• _Tekst źródłowy_:

%%

Tak, to podobno dla aktora jeden z najtrudniejszych gatunków. Łatka gorszego teatralnego sortu, jaką przypięto farsie, nie pojawiła się bez przyczyny: chętnie grywają ją szkolne i amatorskie teatry, a jeżeli chodzi o profesjonalne, nie pamiętam, kiedy ostatnio widziałem dobrą farsę. Można dojść do wniosku, że to takie wydzieranie się, wygłupianie, i tyle. Że to nie tak, uzmysłowiłem sobie, pracując nad rolą do „Wieczoru kawalerskiego”. 

W farsie za niczym nie można się ukryć, aktor jest golusieńki, widzimy wszystkie jego reakcje, więc jeśli będzie udawał, natychmiast to wyjdzie. Cały czas trzeba mieć w głowie zadanie – prowadzić postać tak, by nikt się nie dowiedział tej strasznej prawdy. I kiedy tylko na chwilę straci się tę myśl, widzimy nie bohatera, zaaferowanego swoim problemem, a aktora, który nie wie, co ze sobą zrobić i miota się na scenie. W teatrze jestem ciekawy różnych doświadczeń, więc chętnie spróbuję farsy, a reżyser „Wieczoru kawalerskiego” nie odpuszcza przy realizacji i gdy jakieś rozwiązania nie działają, to je zmieniamy. 

Co było dla pana największym wyzwaniem?  

No... muszę przyznać, że największy problem mam z samym sobą. Kiedy jestem na scenie i na przykład powinienem szybko ukryć dziewczynę przed żoną, zamiast to robić, zastanawiam się, jak: krok w tę czy w inną stronę? A tu nie ma czasu na myślenie, żona zaraz przyjdzie i koniec! Troszkę się przed panią i widzami obnażam, ale chciałem przybliżyć państwu, co to za granie jest tutaj, a raczej reagowanie. W tym spektaklu mogą się ze mną dziać najróżniejsze rzeczy, lecz najważniejsze to wykonać zadanie. Czyli… ukryć dziewczynę przed żoną.

%%

• _Dostarczony wykaz_:
%%

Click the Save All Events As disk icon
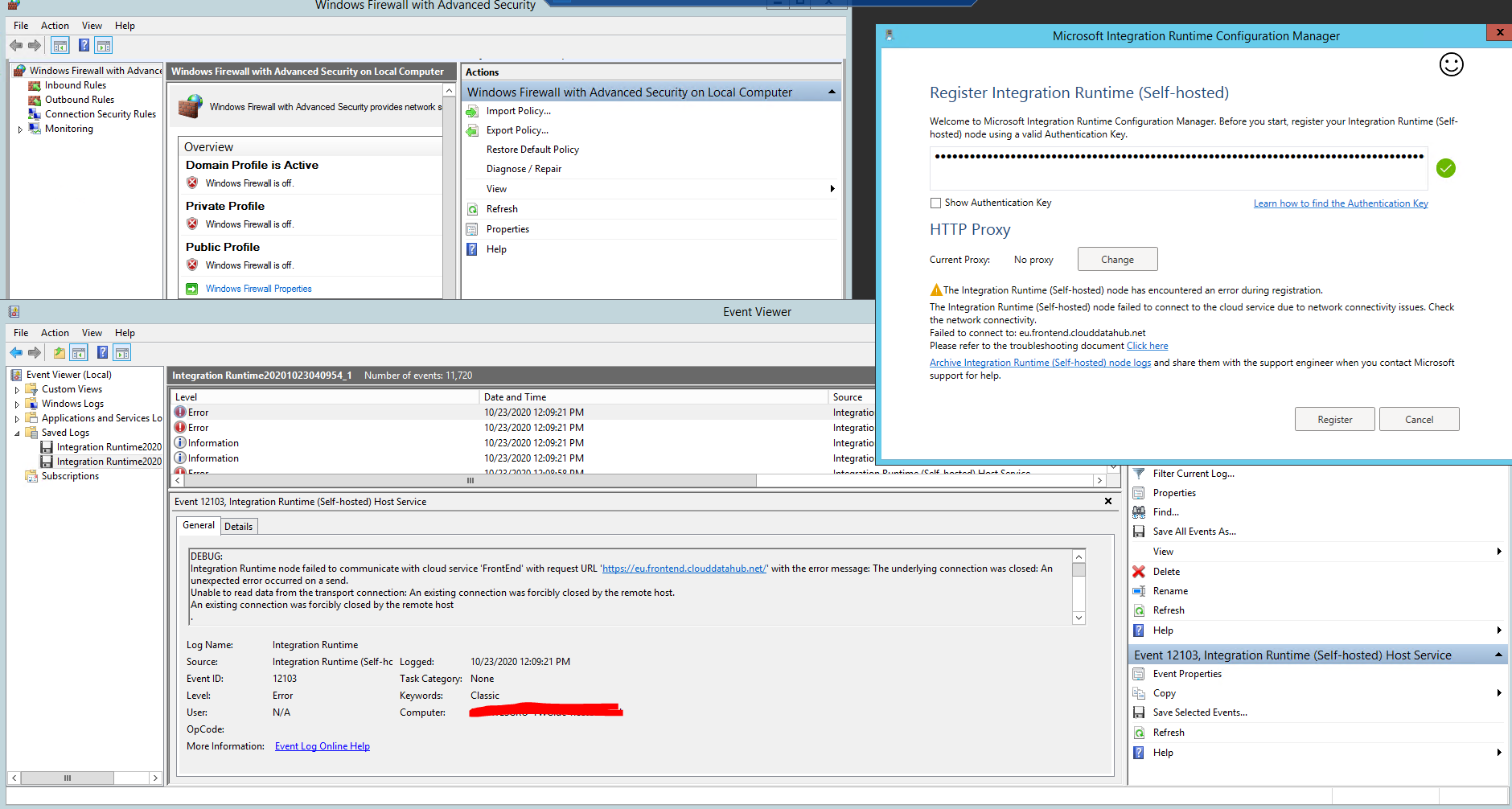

%%
%%

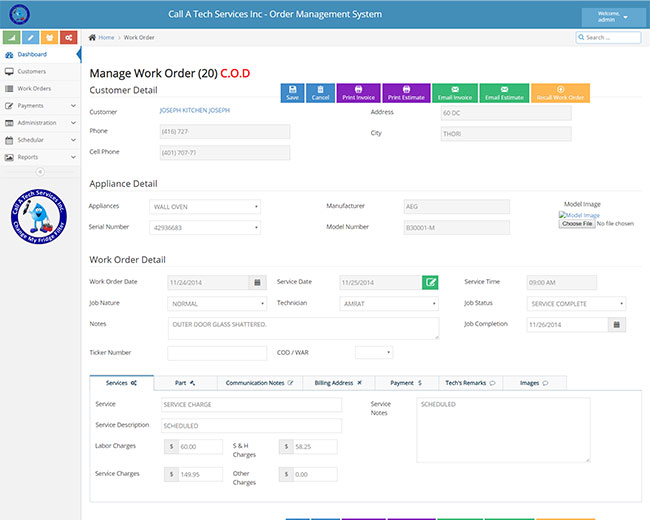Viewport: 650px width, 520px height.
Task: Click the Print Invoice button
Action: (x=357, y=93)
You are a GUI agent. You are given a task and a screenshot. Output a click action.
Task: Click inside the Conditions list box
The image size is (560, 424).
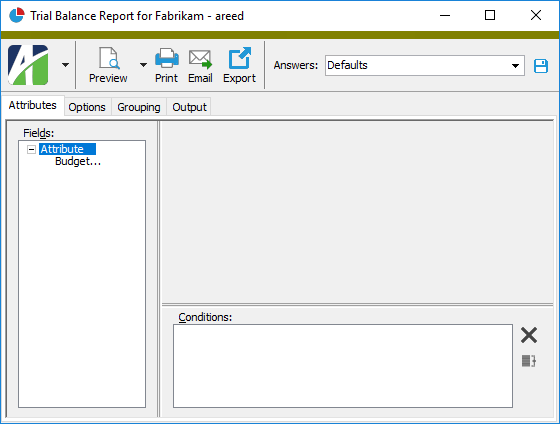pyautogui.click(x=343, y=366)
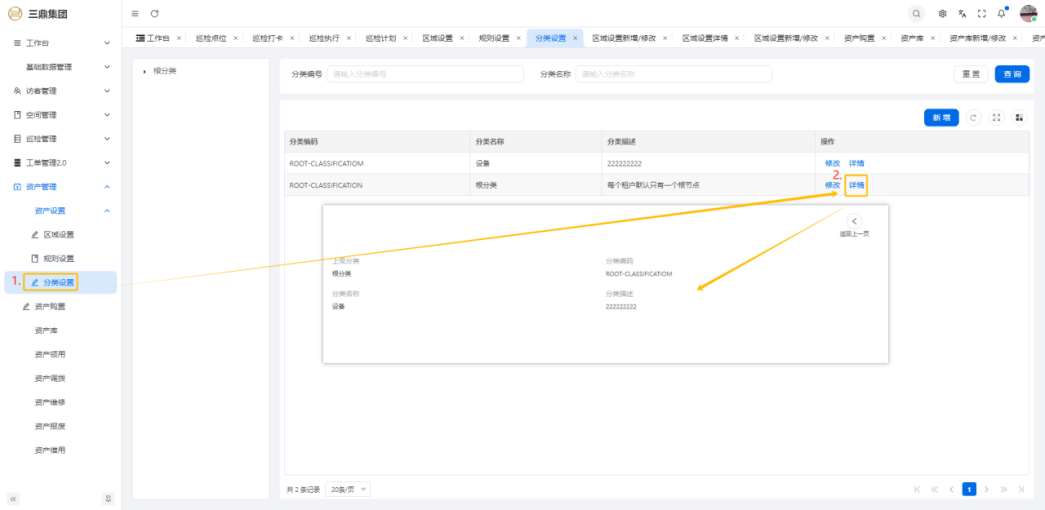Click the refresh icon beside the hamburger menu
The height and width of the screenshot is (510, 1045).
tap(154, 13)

%%
%%

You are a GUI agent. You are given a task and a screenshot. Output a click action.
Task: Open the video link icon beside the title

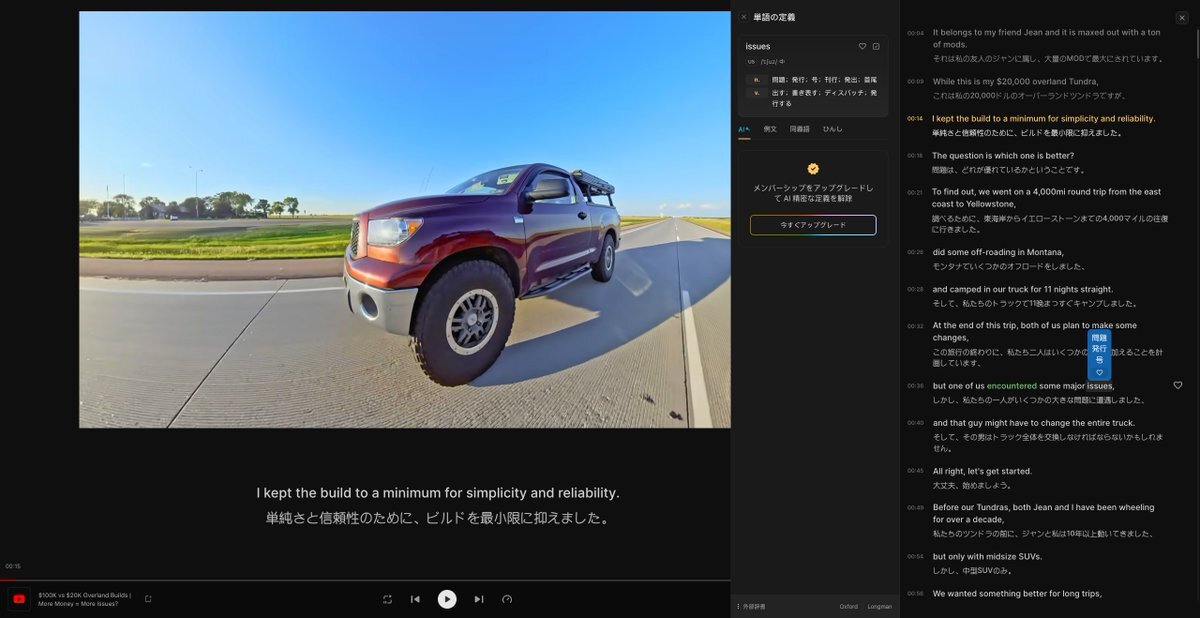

%%

• _Zadania do wykonania_:
**A)** Streść tekst źródłowy w dwóch zdaniach.
**B)** Przepisz fragment tekstu źródłowego między słowami „W farsie za” i „pana największym wyzwaniem?” włącznie, zamieniając „golusieńki” na „zupełnie nagi”.

• _Rozwiązania zadań_:
**A)** Farsa, choć przylgnęła do niej łatka gorszego teatralnego sortu, jest podobno dla aktora jednym z najtrudniejszych gatunków, bo nie można się w niej za niczym ukryć i każde udawanie natychmiast wychodzi. Rozmówca przyznaje, że największy problem ma z samym sobą: zamiast od razu działać, na przykład szybko ukryć dziewczynę przed żoną, zastanawia się, jak to zrobić, a na myślenie nie ma czasu.

**B)**
W farsie za niczym nie można się ukryć, aktor jest zupełnie nagi, widzimy wszystkie jego reakcje, więc jeśli będzie udawał, natychmiast to wyjdzie. Cały czas trzeba mieć w głowie zadanie – prowadzić postać tak, by nikt się nie dowiedział tej strasznej prawdy. I kiedy tylko na chwilę straci się tę myśl, widzimy nie bohatera, zaaferowanego swoim problemem, a aktora, który nie wie, co ze sobą zrobić i miota się na scenie. W teatrze jestem ciekawy różnych doświadczeń, więc chętnie spróbuję farsy, a reżyser „Wieczoru kawalerskiego” nie odpuszcza przy realizacji i gdy jakieś rozwiązania nie działają, to je zmieniamy. 

Co było dla pana największym wyzwaniem?